Seulement je lutterai de toutes mes forces contre ces technocrates.
Si on considère en effet métaphysiquement que quelque chose est mal, peu importe ce qu’on trouve rationnellement indispensable, il faut lutter contre ce qui tue la vie, parce que sans ça je me tue moi-même. La seule petite chance, c’est de faire prendre conscience aux gens que le système de domination d’une civilisation sur une autre est contraire à l’évolution de la vie, que par conséquent ils se suicident. Ils ne suicident peut-être pas le « contenant», mais ils suicident le « contenu », ce qui est beaucoup plus grave.
Mais que faudrait-il faire pour que cela change?
Quel avenir voyez-vous pour les pays du Tiers Monde?
Que faire en 1973 ?
1. Généraliser l’information. Il faut étudier, connaître, comprendre, aimer les autres, et puis ensuite les faire étudier, connaître, comprendre, aimer le plus largement possible au sein de notre groupe occidental et européen.
2. Agir sur notre plan pour un monde établi sur des bases socialistes, acceptant la coexistence des civilisations.
Cela commence au «ras du bitume». Il faut accepter « l’autre », lui donner sa place dans la commune et ne jamais vouloir imposer sa conception. « La droite vit d’imposer, a dit Alain, et la gauche de convaincre.» Progresser, c’est convaincre et, comme le formulait Jaurès, « en partant du réel pour aller à l’idéal». Cela est vrai au niveau de la commune, de la région, de la nation, d’un groupe d’Etats, du monde enfin.
C’est en généralisant l’état d’esprit fédéraliste qu’on rendra possible un monde fédéraliste où la solidarité jouera à plein sans dominants ni dominés.
3. S’engager sur tous les plans pour nos amis du Tiers Monde.

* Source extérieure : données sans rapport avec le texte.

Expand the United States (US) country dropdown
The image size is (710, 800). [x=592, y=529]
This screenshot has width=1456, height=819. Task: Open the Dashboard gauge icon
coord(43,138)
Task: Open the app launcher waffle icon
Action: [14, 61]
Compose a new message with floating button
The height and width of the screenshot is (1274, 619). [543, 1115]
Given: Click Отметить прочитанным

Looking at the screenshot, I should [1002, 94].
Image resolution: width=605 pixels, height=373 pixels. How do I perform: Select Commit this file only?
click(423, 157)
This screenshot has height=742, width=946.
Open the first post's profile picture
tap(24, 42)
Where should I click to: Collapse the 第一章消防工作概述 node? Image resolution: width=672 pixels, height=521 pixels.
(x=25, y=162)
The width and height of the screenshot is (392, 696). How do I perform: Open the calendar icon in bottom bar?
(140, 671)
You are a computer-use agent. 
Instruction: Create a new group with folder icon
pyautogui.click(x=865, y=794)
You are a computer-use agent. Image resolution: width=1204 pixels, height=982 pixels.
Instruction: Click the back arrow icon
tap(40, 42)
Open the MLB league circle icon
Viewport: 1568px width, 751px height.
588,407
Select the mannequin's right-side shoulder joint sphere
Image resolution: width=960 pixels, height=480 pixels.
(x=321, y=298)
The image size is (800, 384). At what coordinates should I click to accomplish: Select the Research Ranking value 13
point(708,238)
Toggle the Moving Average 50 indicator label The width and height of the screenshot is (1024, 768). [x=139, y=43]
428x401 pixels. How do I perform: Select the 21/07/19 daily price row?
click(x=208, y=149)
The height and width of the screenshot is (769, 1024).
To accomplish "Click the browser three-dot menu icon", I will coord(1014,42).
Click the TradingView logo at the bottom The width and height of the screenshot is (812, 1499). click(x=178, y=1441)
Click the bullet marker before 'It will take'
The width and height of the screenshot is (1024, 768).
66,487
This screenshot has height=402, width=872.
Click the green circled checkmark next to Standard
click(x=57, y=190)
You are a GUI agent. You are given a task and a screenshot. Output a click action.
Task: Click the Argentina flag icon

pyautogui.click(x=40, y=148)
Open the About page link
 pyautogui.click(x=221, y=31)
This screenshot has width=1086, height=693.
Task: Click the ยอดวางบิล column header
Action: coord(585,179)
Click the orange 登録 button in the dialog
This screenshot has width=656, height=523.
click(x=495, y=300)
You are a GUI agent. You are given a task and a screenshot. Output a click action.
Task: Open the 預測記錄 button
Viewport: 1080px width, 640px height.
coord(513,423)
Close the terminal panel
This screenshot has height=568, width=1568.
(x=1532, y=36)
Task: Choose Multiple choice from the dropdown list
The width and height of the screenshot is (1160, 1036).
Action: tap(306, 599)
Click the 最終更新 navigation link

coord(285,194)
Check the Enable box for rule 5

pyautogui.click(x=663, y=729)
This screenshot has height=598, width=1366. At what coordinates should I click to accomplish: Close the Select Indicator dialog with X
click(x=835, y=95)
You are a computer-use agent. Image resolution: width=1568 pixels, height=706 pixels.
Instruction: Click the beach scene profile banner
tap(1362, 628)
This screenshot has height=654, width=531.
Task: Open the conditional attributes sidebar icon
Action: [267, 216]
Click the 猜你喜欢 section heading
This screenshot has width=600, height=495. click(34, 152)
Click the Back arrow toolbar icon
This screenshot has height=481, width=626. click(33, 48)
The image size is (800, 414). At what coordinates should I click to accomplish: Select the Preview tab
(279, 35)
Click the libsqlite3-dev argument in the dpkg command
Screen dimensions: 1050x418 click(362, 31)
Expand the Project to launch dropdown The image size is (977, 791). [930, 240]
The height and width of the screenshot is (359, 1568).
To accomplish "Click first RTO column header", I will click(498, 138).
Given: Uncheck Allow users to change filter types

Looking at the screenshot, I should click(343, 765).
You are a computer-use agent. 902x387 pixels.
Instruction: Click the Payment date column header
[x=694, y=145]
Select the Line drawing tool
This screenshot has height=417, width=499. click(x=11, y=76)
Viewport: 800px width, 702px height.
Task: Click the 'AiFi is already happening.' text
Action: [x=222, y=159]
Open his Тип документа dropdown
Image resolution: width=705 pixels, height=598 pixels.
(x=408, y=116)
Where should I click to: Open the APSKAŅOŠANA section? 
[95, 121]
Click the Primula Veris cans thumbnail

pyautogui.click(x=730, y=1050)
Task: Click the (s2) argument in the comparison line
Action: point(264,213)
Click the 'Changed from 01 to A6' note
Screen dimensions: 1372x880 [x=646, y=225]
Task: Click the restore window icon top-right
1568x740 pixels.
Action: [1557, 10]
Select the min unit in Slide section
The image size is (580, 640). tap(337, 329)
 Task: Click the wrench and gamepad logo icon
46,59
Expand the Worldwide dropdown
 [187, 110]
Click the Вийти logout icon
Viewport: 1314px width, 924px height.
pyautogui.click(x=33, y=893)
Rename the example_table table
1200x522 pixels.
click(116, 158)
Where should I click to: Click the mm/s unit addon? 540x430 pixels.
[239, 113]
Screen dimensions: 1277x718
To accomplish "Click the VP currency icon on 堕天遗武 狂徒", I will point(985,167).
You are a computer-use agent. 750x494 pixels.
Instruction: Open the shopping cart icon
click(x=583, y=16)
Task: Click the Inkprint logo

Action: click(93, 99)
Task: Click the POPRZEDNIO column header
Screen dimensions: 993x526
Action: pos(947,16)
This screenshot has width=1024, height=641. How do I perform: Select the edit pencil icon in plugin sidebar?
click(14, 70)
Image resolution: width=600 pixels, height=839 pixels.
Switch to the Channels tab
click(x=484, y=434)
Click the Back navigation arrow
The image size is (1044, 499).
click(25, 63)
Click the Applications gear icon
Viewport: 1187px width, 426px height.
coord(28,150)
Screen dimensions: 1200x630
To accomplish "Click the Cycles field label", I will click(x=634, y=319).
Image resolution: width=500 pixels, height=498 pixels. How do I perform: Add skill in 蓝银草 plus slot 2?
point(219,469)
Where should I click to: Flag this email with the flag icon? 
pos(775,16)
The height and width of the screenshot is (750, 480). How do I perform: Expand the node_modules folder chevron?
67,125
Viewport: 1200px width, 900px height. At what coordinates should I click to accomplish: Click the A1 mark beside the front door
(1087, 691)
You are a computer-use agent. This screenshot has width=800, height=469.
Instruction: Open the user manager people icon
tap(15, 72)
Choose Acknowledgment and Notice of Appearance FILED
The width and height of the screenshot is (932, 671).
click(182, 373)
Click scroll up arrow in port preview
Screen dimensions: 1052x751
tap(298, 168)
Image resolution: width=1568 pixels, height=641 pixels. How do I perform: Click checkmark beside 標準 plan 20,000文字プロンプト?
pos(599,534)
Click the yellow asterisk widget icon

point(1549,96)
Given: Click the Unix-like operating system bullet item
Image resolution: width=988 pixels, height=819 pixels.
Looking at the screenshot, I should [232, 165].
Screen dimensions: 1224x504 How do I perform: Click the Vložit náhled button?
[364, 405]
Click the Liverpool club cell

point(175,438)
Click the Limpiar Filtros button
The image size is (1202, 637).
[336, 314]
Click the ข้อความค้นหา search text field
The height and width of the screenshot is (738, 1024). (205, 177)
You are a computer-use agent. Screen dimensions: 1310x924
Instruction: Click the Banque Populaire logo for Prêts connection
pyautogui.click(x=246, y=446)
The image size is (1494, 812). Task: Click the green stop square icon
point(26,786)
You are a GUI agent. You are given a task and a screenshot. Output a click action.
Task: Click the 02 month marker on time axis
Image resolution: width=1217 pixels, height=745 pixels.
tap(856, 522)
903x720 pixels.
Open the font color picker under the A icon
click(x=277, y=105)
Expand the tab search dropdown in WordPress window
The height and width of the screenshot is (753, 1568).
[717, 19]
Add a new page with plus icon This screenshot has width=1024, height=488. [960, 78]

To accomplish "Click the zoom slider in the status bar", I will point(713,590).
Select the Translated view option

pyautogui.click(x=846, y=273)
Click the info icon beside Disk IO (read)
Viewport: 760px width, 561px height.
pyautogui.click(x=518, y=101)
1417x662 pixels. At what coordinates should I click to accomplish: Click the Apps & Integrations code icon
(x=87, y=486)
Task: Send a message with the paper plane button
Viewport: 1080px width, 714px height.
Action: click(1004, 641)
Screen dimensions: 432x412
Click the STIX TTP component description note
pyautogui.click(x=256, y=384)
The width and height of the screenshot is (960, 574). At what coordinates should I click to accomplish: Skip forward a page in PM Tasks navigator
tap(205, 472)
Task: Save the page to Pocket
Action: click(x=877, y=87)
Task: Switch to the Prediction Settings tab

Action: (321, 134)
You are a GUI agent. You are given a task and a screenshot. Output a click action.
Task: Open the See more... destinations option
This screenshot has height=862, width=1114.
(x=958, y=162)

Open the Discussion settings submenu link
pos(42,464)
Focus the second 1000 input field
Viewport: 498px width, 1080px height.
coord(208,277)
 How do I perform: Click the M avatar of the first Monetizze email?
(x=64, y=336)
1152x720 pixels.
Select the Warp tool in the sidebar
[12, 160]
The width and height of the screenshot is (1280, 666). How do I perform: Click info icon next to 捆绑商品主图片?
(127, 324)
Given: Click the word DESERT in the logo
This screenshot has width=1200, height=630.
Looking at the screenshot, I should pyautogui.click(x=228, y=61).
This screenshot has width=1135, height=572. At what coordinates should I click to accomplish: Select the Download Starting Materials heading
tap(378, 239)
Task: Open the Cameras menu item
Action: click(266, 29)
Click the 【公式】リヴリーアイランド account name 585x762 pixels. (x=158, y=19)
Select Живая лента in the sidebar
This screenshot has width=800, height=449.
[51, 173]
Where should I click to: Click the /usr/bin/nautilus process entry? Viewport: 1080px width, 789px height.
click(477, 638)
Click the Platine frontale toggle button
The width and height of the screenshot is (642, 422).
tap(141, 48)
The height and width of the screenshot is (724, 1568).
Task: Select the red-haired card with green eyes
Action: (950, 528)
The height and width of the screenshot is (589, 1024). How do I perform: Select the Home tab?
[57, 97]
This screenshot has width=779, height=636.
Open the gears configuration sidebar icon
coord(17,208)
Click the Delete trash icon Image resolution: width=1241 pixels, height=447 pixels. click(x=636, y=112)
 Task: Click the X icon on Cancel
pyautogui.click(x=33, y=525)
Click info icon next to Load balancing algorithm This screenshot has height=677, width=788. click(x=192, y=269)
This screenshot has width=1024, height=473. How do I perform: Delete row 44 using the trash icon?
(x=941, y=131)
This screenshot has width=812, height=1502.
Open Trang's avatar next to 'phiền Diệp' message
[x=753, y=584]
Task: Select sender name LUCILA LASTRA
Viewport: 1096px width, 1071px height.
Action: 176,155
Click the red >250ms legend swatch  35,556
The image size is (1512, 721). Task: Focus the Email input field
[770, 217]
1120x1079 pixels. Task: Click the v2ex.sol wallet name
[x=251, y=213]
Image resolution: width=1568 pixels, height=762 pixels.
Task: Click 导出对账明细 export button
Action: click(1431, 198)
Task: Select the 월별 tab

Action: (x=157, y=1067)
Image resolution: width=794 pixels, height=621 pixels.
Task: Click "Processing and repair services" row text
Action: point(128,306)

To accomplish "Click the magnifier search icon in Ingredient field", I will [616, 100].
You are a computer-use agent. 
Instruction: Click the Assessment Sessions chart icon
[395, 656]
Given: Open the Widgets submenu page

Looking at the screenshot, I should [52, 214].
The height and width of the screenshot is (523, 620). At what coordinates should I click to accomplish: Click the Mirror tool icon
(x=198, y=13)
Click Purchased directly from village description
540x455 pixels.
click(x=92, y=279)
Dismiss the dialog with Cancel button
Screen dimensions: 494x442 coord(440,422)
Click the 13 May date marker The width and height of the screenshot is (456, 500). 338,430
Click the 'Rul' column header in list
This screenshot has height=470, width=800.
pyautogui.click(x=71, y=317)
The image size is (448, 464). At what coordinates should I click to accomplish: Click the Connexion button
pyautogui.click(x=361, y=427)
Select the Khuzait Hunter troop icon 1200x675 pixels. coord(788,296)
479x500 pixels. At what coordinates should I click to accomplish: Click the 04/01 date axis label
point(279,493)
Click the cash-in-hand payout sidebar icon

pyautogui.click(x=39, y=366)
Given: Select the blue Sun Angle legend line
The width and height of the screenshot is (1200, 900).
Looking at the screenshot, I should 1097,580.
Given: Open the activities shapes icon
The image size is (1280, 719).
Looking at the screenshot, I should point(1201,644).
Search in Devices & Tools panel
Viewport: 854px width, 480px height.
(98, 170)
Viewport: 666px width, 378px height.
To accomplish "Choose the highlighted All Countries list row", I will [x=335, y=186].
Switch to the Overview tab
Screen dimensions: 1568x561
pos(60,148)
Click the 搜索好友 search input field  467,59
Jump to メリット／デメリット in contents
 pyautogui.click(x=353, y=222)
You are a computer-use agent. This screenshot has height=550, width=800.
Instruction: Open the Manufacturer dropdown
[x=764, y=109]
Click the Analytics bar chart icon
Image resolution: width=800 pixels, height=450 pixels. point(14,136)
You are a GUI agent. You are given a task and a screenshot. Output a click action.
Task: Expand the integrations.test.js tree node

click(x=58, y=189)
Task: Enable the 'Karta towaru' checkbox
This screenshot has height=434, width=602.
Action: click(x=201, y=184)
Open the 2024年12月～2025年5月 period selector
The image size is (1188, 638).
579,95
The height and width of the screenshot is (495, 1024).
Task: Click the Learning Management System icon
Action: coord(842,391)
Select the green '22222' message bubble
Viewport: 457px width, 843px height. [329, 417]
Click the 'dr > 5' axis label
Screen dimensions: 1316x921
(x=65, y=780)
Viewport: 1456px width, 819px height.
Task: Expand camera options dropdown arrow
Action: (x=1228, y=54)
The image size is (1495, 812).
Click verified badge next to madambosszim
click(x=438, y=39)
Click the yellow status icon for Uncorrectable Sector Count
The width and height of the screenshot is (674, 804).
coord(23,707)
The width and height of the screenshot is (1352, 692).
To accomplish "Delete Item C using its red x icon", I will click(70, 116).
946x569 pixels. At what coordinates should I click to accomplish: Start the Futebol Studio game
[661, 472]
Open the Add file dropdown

Cela veut dire accueillir ici les étudiants et travailleurs migrants, les aimer et les aider. Cela veut dire lutter contre nos vieilles structures égoïstes, le libéralisme économique, un système monétaire fondé sur l’or ou le dollar, etc., qui les oppriment du seul fait de leur contenu.
Nous ne pouvons les aider à faire leur révolution qu’en faisant la nôtre.